Controversy exists whether anxiety disorders in general and phobias in particular are independently associated with suicidal ideation and suicide attempts (ie, after adjusting for comorbid mental disorders). New evidence suggests that even after adjusting for socio-demographic factors and other mental disorders, baseline presence of any anxiety disorder, including agoraphobia, social phobia, and specific phobias, is significantly associated with suicidal ideation and suicide attempts. Additionally, the presence of any anxiety disorder, phobias included, in combination with a mood disorder appears to increase likelihood of suicide attempts compared with a mood disorder alone.11

Significant morbidity is possible in terms of work and relationships, especially in social phobia and agoraphobia.

Race

The occurrence of phobias appears equally distributed among races.

Sex

  • Specific phobia has a female-to-male ratio of 2:1.
  • Social phobia is more common in women, but more men seek treatment due to career issues.
  • Agoraphobia has a female-to-male ratio of 2-3:1.

Age

Most anxiety disorders appear earlier in life.
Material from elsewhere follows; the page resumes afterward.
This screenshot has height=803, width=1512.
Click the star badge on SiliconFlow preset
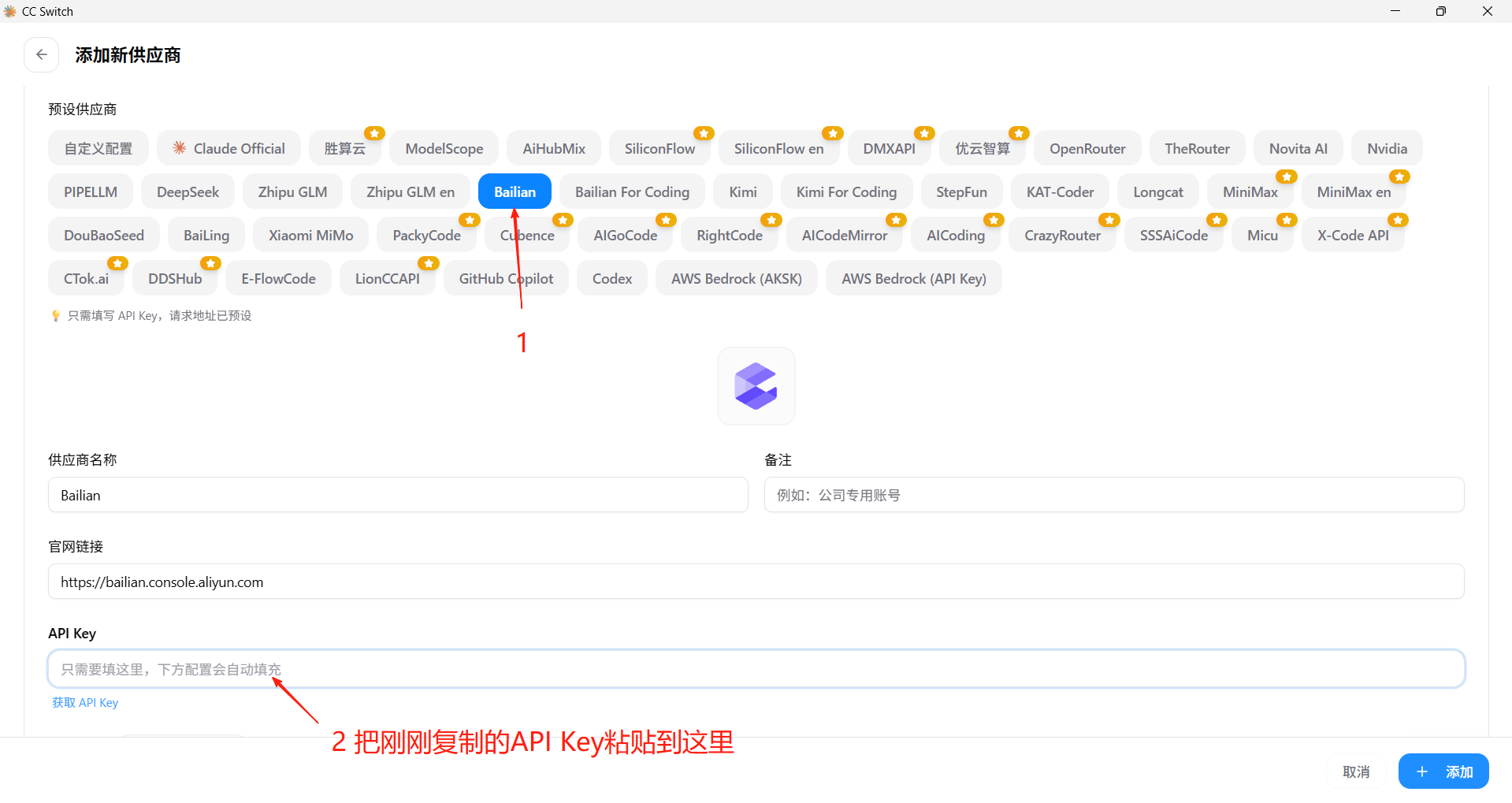click(704, 133)
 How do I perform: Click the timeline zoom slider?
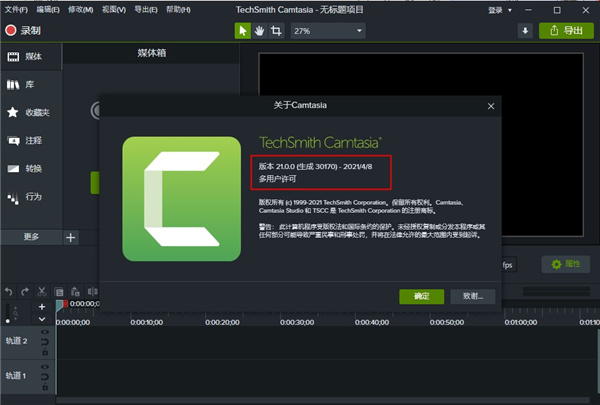click(x=8, y=314)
Animal phobias are most common at the elementary school level. Earlier median ages at illness onset are reported for simple phobia (15 y) and social phobia (16 y) than for agoraphobia (29 y).5

  • Specific phobia: Age of onset depends on the phobia. In general, specific phobia appears earlier than social phobia or agoraphobia. Examples include the following:
    • Animal phobia appears at a mean age of 7 years.
    • Blood phobia appears at a mean age of 9 years.
    • Dental phobia appears at a mean age of 12 years.
    • Claustrophobia appears at a mean age of 20 years.
    • Most simple phobias develop during childhood and eventually disappear. Those that persist into adulthood rarely go away without treatment.
  • Social phobia: Most social phobias begin before age 20 years.
  • Agoraphobia: Agoraphobia usually begins in late adolescence to early adulthood.